:: Dataset excerpts ::

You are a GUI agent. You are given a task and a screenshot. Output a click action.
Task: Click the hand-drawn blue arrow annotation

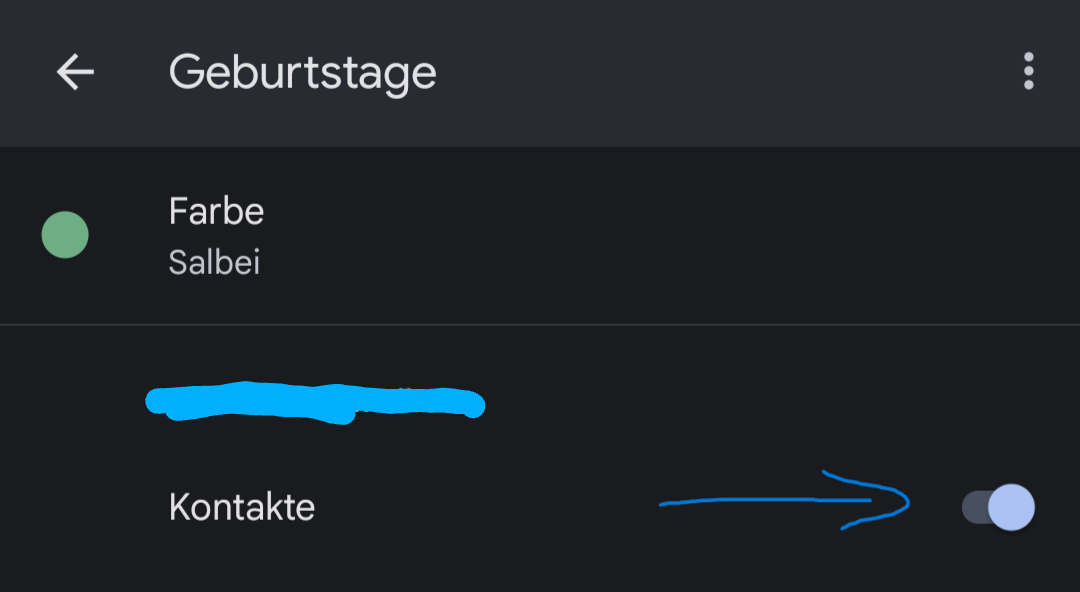(770, 502)
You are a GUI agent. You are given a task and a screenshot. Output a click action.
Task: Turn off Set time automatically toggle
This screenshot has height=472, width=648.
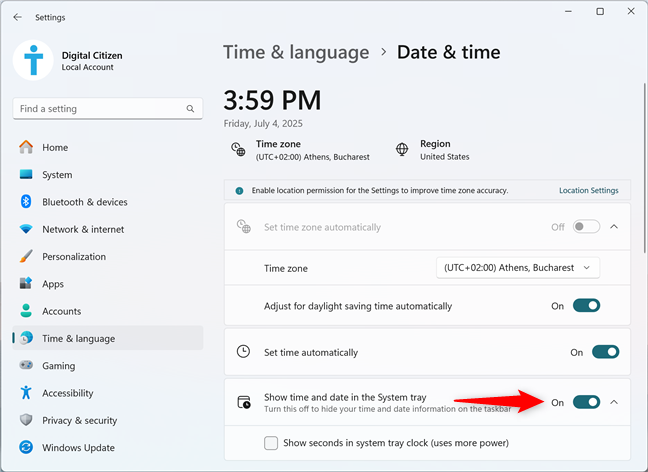tap(605, 352)
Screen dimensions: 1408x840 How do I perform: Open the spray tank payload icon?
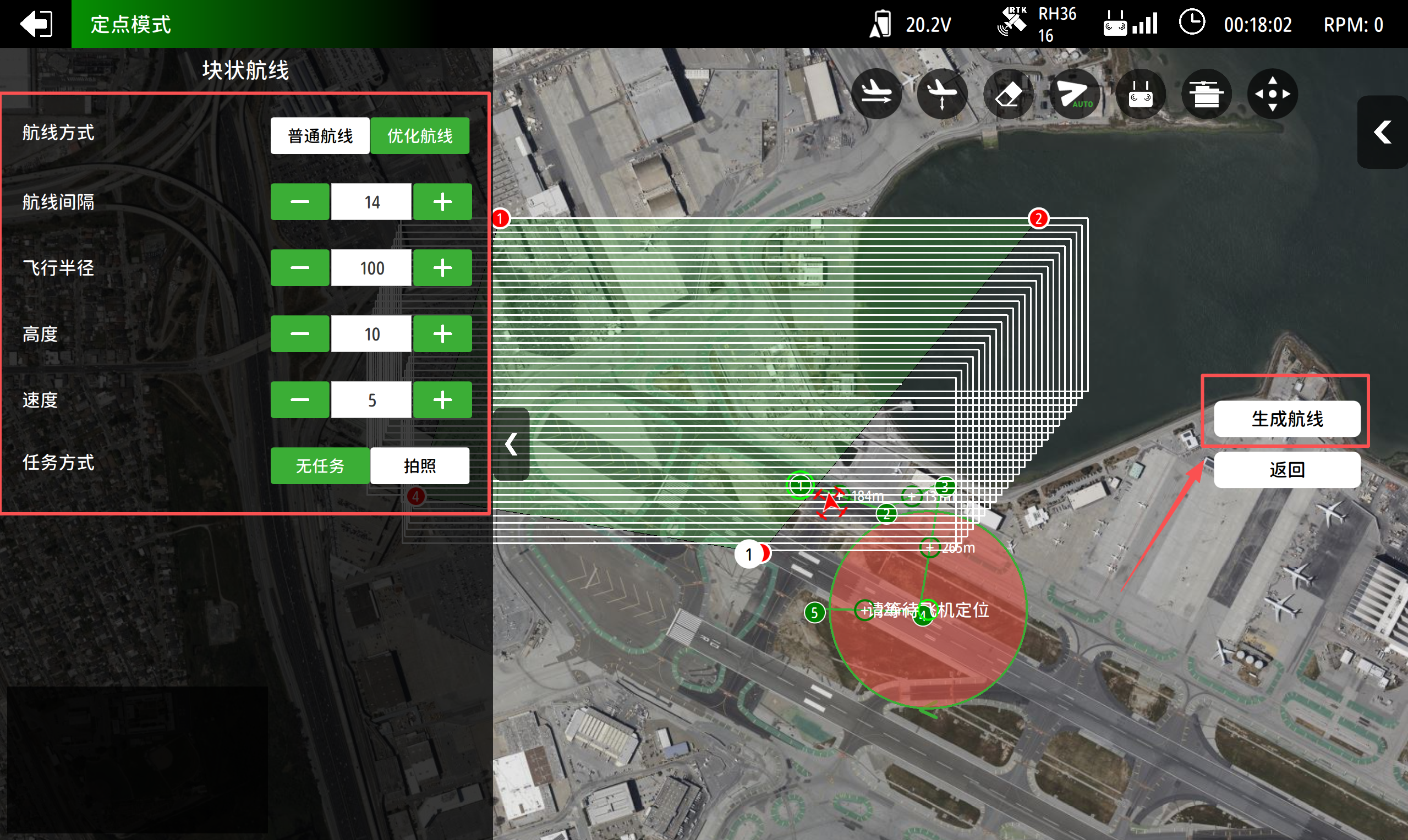click(x=1207, y=94)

:::

## Short exercise:
Return every line of the rows above verbatim, leaving out the pictures.

## Complete output:
You are a GUI agent. You are given a task and a screenshot. Output a click action.
Task: Click the hand-drawn blue arrow annotation

(770, 502)
You are a GUI agent. You are given a task and a screenshot. Output a click action.
Task: Turn off Set time automatically toggle
This screenshot has height=472, width=648.
tap(605, 352)
Screen dimensions: 1408x840 How do I perform: Open the spray tank payload icon?
click(x=1207, y=94)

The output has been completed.